16 Comments. Leave new

  • EXCITING!! – Can’t wait to see what mortgage lifter looks like.

  • as whiterice said EXCITING!!!, we are planting ours hopefully this week.

  • I saw the Parsley in the background- Just remembered I forgot to plant it!

    Thanks for the reminder!

  • Yes parsley. Don’t forget. It was very late (or very early?) when I finished planting and it looks like I focused on the parsley labels instead of the tomatoes. Oh well…

  • I can vouch for Mortgage Lifter.
    It’s a very nice tomato.
    Or in Australian we’d call it a ripper.

  • Box Car Willie is also a great tom! Looks like you’ve got a nice variety this year.

  • I grabbed the 2009 planting schedule from your blog and used it; thanks for the same. I’m curious about the tomato seeds in the photos — how many per pot did you plant? I have always got grown my tomatoes through plants but I’m contemplating starting with seeds.

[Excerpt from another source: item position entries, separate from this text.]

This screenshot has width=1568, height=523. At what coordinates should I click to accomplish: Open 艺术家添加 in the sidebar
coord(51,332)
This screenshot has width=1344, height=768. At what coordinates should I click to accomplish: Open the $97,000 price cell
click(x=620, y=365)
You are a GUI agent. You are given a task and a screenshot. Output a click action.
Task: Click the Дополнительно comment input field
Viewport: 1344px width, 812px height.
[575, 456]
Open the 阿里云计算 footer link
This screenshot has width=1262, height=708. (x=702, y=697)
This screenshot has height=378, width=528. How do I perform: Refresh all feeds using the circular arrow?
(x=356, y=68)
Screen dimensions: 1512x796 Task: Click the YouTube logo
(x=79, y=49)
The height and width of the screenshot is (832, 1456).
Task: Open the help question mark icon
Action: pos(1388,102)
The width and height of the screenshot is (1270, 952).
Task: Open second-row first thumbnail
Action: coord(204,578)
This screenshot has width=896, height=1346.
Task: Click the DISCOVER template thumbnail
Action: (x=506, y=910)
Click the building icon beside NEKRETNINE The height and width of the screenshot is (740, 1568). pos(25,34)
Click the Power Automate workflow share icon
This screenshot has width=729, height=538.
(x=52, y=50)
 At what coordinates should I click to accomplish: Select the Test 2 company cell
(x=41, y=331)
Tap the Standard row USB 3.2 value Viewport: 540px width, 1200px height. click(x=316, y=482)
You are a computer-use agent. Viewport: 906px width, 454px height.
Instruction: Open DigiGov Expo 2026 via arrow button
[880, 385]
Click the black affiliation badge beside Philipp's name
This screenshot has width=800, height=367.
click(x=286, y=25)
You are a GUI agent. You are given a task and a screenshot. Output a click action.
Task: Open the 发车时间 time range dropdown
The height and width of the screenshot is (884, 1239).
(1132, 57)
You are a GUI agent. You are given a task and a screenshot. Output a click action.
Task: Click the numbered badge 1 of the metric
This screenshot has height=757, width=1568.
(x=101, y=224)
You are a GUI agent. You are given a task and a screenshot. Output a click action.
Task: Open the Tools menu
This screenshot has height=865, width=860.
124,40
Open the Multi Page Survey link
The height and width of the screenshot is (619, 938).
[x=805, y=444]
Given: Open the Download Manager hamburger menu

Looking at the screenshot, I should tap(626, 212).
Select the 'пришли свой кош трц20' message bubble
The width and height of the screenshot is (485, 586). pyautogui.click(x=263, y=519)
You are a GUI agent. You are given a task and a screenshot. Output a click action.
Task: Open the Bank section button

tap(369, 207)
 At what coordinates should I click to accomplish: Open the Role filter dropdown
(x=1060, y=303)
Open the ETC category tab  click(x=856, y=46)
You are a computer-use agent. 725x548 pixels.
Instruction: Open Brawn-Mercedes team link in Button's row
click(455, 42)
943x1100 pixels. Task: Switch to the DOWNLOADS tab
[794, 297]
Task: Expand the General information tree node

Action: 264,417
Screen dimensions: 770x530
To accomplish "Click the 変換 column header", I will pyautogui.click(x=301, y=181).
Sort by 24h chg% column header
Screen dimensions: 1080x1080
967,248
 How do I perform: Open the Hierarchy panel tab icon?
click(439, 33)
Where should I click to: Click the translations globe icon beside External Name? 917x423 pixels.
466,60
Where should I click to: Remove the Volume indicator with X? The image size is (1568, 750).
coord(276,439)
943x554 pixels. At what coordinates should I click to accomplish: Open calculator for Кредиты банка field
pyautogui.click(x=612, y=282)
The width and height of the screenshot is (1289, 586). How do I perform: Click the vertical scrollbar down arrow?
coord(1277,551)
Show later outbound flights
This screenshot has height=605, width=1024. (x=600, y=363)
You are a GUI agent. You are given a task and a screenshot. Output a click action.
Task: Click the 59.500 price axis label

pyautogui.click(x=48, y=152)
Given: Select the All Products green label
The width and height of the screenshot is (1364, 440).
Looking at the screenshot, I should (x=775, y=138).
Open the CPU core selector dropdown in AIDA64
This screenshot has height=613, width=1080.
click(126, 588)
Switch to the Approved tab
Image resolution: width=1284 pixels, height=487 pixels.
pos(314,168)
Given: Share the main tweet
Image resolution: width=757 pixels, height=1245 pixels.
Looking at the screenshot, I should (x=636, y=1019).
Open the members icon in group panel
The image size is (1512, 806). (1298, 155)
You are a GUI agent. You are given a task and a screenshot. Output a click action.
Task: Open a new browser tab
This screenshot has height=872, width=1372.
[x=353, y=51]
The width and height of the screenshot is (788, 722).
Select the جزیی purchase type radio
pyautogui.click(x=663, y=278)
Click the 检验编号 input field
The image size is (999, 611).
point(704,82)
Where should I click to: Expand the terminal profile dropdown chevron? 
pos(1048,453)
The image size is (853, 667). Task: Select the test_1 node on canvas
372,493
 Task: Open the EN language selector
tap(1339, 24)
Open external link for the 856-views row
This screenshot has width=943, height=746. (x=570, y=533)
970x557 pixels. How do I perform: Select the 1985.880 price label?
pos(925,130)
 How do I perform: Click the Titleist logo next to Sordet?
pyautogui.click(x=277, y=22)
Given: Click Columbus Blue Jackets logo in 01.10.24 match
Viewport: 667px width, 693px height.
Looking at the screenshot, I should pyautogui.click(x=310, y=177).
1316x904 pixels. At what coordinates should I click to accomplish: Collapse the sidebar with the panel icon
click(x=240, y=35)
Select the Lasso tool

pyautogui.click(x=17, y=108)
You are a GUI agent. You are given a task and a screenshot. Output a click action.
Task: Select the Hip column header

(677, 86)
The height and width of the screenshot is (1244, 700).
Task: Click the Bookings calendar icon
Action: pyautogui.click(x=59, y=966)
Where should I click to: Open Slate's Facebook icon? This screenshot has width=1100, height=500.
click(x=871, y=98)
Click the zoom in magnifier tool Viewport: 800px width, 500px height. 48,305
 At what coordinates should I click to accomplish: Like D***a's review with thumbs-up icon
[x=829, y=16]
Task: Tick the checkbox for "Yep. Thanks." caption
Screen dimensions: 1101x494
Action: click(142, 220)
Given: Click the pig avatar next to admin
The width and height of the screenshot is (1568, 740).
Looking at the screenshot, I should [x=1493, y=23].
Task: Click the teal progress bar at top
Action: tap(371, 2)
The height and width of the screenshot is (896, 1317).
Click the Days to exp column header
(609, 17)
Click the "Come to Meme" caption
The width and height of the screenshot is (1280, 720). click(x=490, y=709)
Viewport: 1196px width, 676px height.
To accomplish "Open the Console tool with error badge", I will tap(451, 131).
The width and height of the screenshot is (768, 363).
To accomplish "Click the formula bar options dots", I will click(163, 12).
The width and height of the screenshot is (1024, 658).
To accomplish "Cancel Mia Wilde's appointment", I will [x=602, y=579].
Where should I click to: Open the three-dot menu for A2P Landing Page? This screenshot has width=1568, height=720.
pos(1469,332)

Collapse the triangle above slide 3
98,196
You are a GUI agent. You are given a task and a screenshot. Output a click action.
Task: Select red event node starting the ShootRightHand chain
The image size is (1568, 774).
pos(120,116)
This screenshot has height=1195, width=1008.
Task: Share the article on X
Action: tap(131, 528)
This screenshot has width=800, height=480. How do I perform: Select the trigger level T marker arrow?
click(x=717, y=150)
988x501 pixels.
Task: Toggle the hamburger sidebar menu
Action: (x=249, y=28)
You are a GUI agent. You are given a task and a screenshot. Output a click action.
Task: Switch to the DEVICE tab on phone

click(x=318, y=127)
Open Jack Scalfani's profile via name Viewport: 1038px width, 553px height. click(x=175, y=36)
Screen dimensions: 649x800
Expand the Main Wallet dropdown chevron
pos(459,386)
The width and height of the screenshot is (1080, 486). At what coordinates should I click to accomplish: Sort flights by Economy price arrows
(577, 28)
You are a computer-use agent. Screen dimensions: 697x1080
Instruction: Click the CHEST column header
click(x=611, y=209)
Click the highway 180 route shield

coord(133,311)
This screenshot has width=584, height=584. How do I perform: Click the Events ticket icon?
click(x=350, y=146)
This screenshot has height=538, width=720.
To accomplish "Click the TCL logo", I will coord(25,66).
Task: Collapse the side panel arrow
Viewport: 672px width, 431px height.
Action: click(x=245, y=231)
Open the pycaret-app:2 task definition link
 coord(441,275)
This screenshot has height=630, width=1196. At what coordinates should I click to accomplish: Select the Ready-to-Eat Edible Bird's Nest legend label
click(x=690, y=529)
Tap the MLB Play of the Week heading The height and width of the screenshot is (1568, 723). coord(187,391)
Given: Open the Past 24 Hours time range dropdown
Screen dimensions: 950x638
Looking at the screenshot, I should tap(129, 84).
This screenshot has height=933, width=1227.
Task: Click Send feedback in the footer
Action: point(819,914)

  • oooooooooooooooo, tomatoes! Our dad started his tomatoes this past Monday! He has 6 varieties planted so far!
    We came to wish Skippy a very happy birthday with lots of treats and ice cream!

    Love ya lots,
    Maggie and Mitch

  • 16 varieties! I think we have 2! We’re not big tomato fans though, but we do like sauce, so we got a couple of good sauce/paste tomatoes.

    We got Amish Paste Tomatoes and Cherokee Purples.

    We’re not doing parsley, we never use it in anything. We’ll try and do a bunch of rosemary though, love that stuff.

  • Wow! You have a lot of different varieties! Maybe you can answer my question about planting different varieties. Can you plant them next to each other, or do you have to worry about cross-pollination? I have four different varieties, and I’d like to plant them all in the same two beds. Will I come up with wierd hybrids?

  • Sounds like some great choices! I was looking at opalka, mortgage lifter, and brandywine before I settled on Amish paste. I do hope you will post a tomato taste test/review later in the year.

  • A good question about collecting tomato seeds when you are growing many varieties.

    I just read this interesting article.

    Tomatoes are self-fertile and are usually self pollinated. But they can be cross pollinated. I don’t know what portion of your collected seeds would be hybrids.

    Maybe someone else can comment on this?

  • Wowee! So many! I’m trying heirlooms for the first time this year: Opalka, Berkley Tie-Dye, Black Krim, Dwarf Red Heart, and Black Cherry. I hope I’m as successful as you are! `

    Happy Birthday Skippy!

  • Kathy, as a totally failed gardener who did not quit trying yet, what should I try first? What’s the easiest thing to grow on a veggie garden? I need to get some confidence before I get to the tomatoes…


  • Daniela,

    I would say lettuce and green beans. Plant some lettuce in pots inside now and transplant them outside on May 1. Or buy plants at a garden center in early May. Lettuce is a SUPER crop to start with. Lots of varieties to choose from. It does well in cooler weather. Don’t try to grow it in July or August.

    Plant the green bean seeds directly in the garden on May 10. Pick a couple fun varieties like french haricots verts or Blue Lake or purple beans or yellow wax. Plant a few more seeds every couple weeks and you’ll have fresh beans all summer and fall.

    Or how about trying the seeds I just posted that I sent to a friend who wants to start vegetable gardening. (Lettuce, cukes, nasturtiums, cherry tomato and radish)

    Radish are very quick to grow but needs LOTS of sun, but otherwise is very easy. (Yummy in martinis.) Nasturtiums are really nice for color.

    I personally like cucumbers and some varieties have done well for me (many have not).

    And maybe you want to try a cherry tomato. They are big, but easy to grow for tomatoes.

    I like the idea of starting with several vegetables. And then if one or two works out – GREAT! Zucchini grows well in some areas (where stem borers are not a problem) but not in others. Same with beets or carrots.

    And its best to go with your favorites.

    Maybe I’m not the best person to ask what to start with. I like to grow everything…

  • Wow! I’ll definitely give it a try! Thank you so much for your advice.